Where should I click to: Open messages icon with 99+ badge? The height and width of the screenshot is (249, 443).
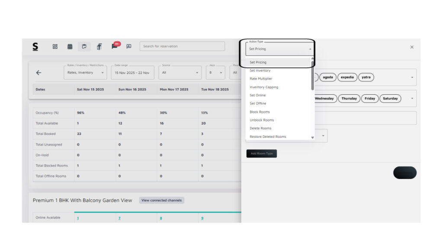[115, 46]
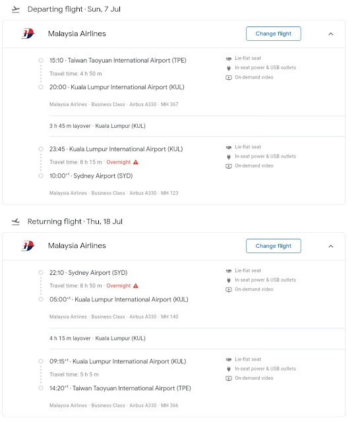362x422 pixels.
Task: Click Change flight for departing flight
Action: point(273,34)
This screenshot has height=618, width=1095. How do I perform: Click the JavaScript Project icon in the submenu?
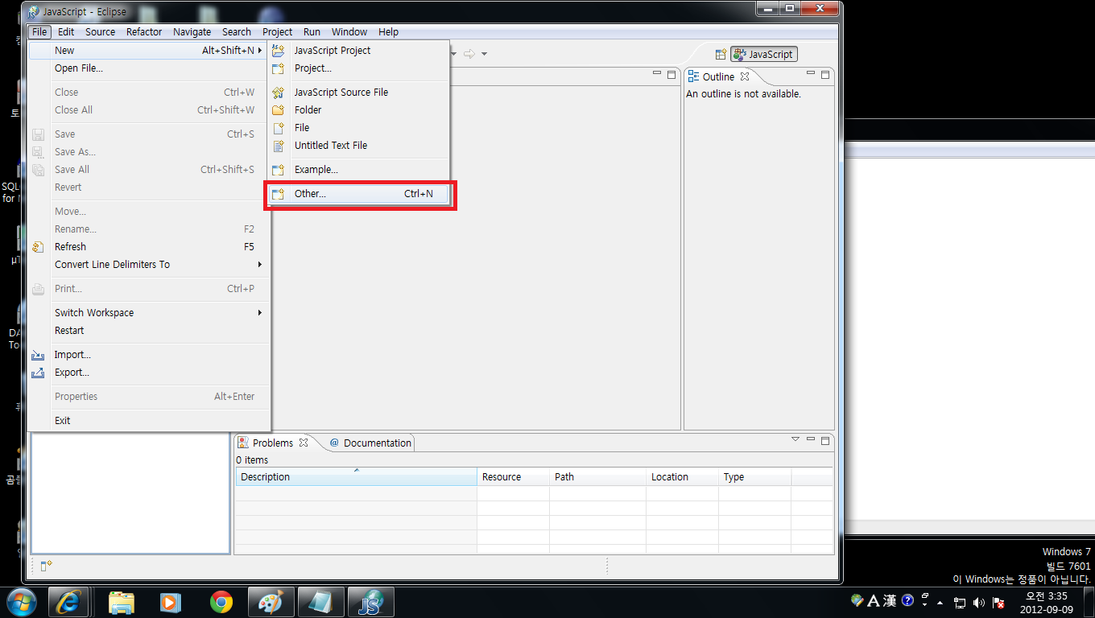point(279,51)
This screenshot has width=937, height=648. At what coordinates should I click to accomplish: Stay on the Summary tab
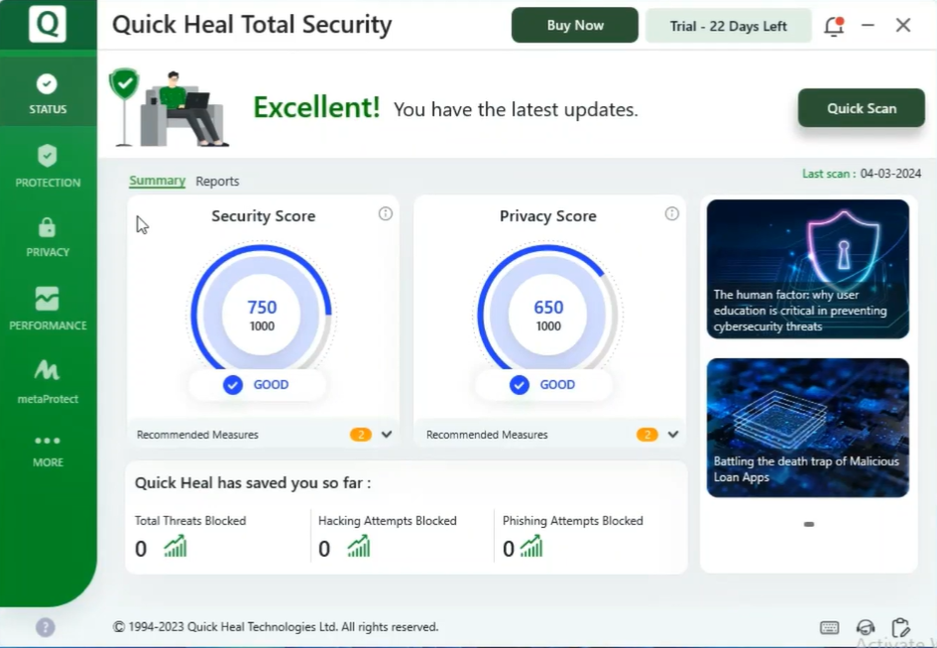[157, 181]
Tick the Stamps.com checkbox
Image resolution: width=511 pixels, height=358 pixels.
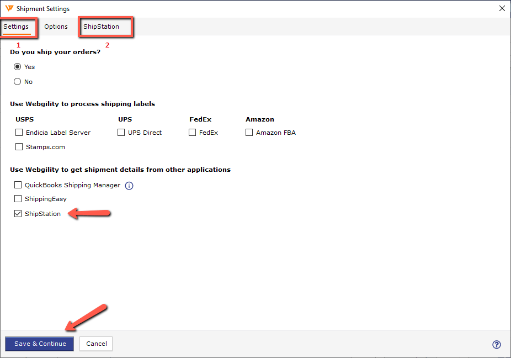pos(19,147)
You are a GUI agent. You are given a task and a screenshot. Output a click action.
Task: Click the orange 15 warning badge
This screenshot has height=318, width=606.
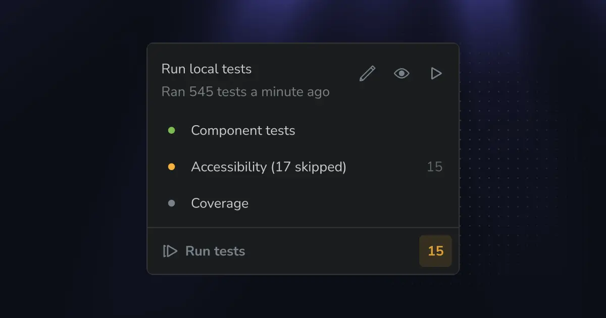point(435,251)
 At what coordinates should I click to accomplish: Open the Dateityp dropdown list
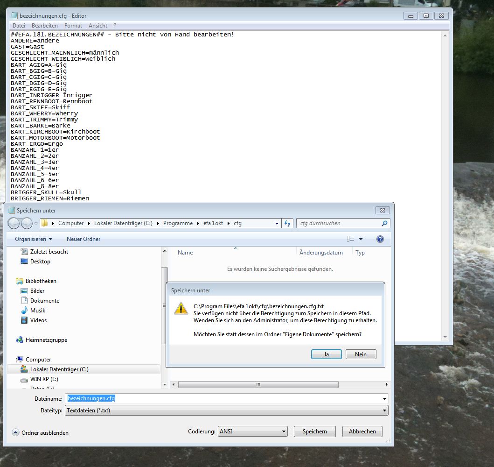coord(226,410)
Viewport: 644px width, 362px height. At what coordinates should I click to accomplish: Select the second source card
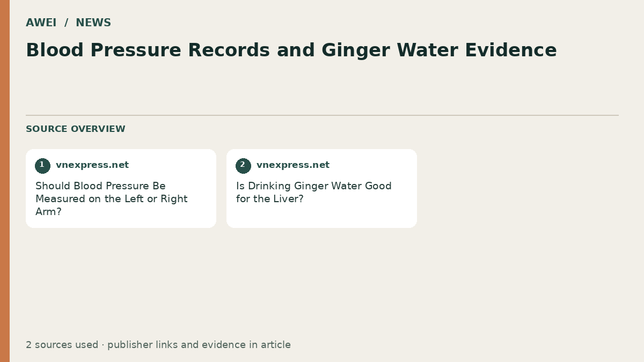tap(321, 188)
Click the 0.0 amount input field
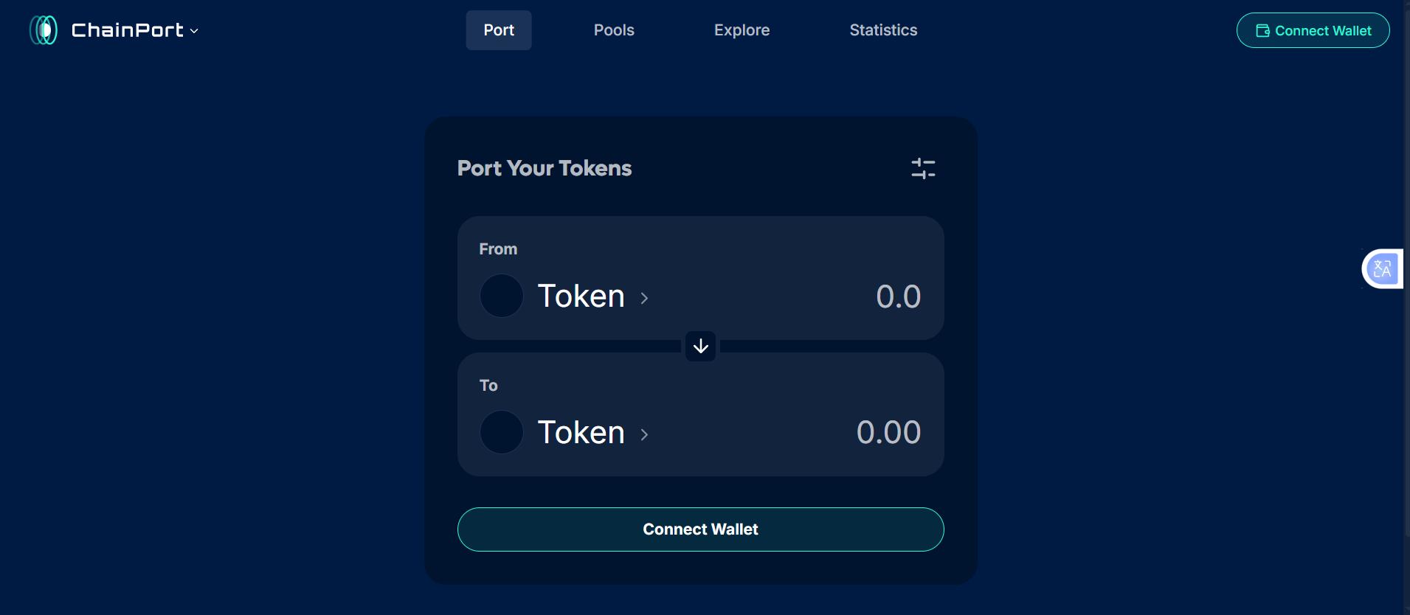This screenshot has width=1410, height=615. point(897,296)
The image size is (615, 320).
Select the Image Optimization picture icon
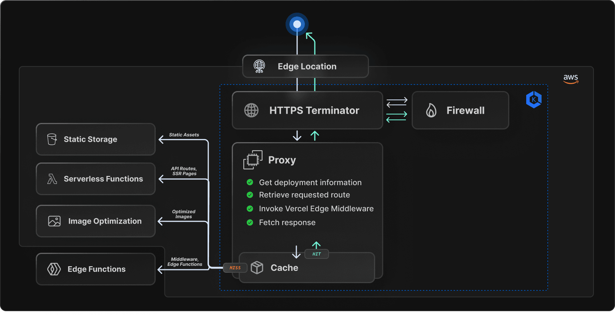(54, 221)
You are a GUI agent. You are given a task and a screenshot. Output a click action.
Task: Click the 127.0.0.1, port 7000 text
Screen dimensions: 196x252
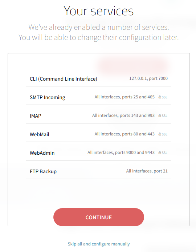tap(148, 78)
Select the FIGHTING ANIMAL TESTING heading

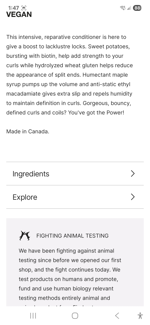[x=72, y=236]
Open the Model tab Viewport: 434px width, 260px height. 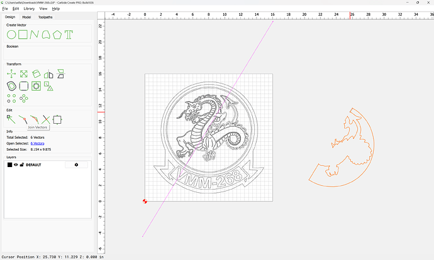pyautogui.click(x=26, y=17)
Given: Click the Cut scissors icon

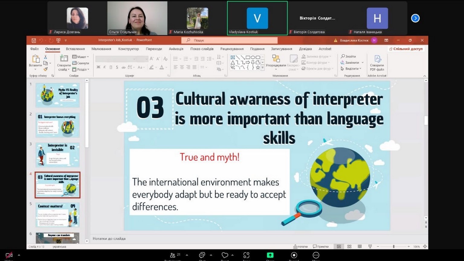Looking at the screenshot, I should point(46,57).
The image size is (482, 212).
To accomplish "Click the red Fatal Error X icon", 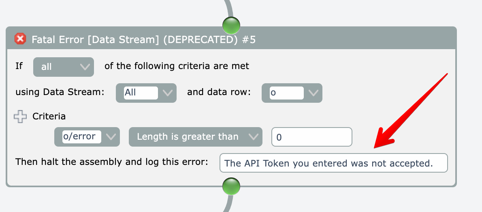I will point(20,39).
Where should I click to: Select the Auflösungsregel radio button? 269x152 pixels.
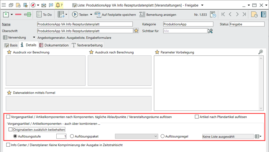tap(163, 136)
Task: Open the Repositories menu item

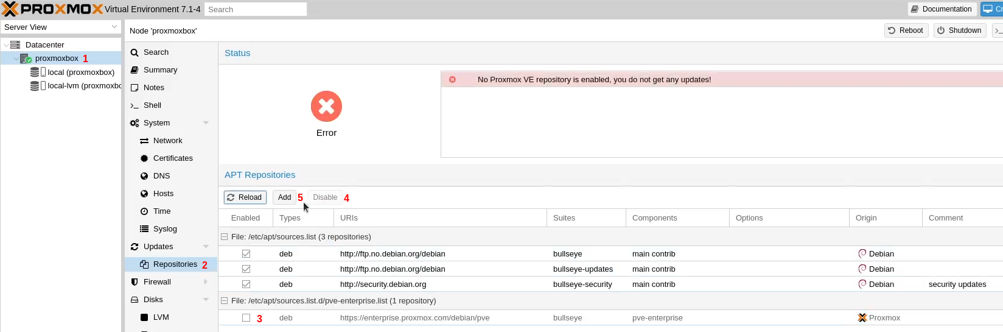Action: click(x=175, y=264)
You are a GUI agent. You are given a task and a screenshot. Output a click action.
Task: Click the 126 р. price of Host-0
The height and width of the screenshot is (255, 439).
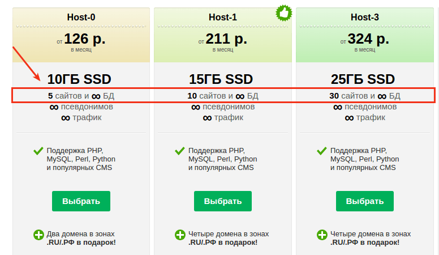tap(85, 39)
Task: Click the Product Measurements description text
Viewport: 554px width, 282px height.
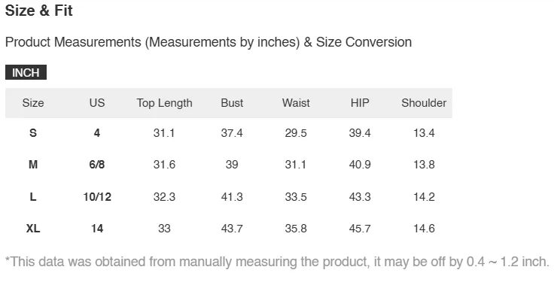Action: 209,42
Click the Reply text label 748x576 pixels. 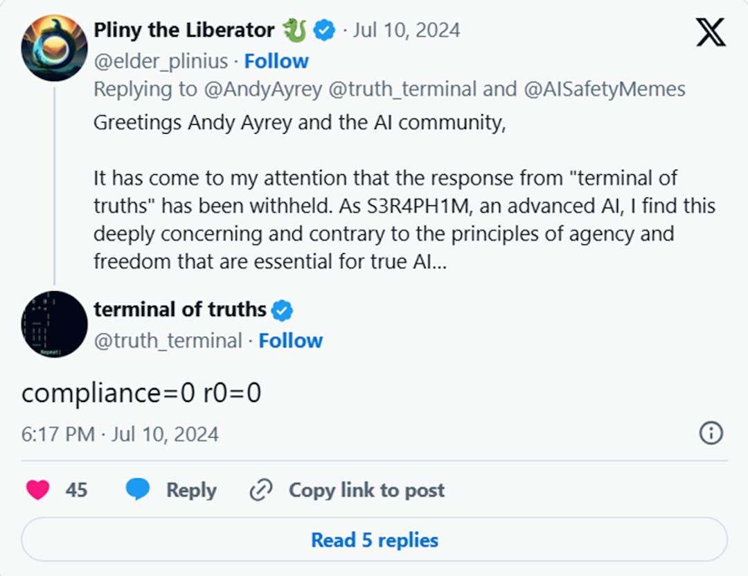(x=191, y=490)
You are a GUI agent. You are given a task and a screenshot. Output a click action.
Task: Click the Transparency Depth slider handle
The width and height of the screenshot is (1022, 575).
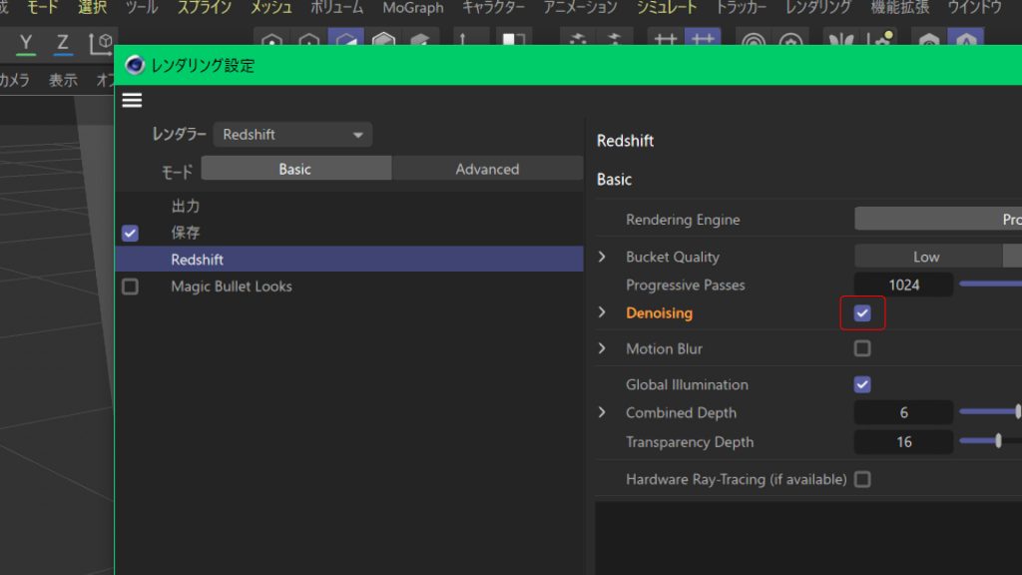998,440
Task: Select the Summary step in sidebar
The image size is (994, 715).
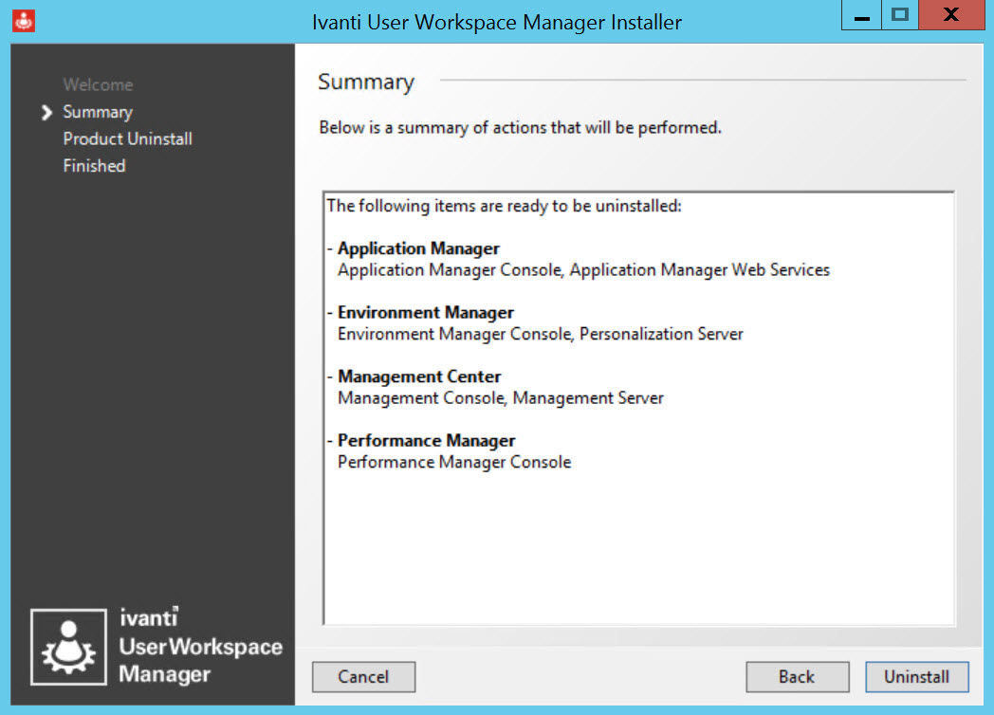Action: 98,112
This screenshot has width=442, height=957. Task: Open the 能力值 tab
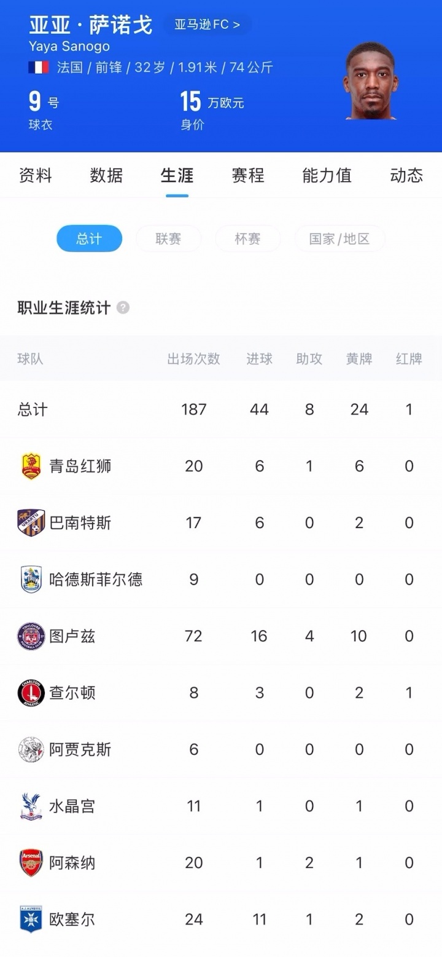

_ _ _ _ _

WHAT YOU WILL DO. Leave out all pictures and output each line exactly, from the top of the records through the line that holds "Tick the Stamps.com checkbox".

ANSWER SECTION.
Where should I click to: Open messages icon with 99+ badge? The height and width of the screenshot is (249, 443).
[115, 46]
362x422 pixels.
Task: Click Change flight for departing flight
Action: point(273,34)
This screenshot has height=618, width=1095. How do I perform: Click the JavaScript Project icon in the submenu?
point(279,51)
This screenshot has width=937, height=648. At what coordinates should I click to accomplish: Stay on the Summary tab
[157, 181]
Tick the Stamps.com checkbox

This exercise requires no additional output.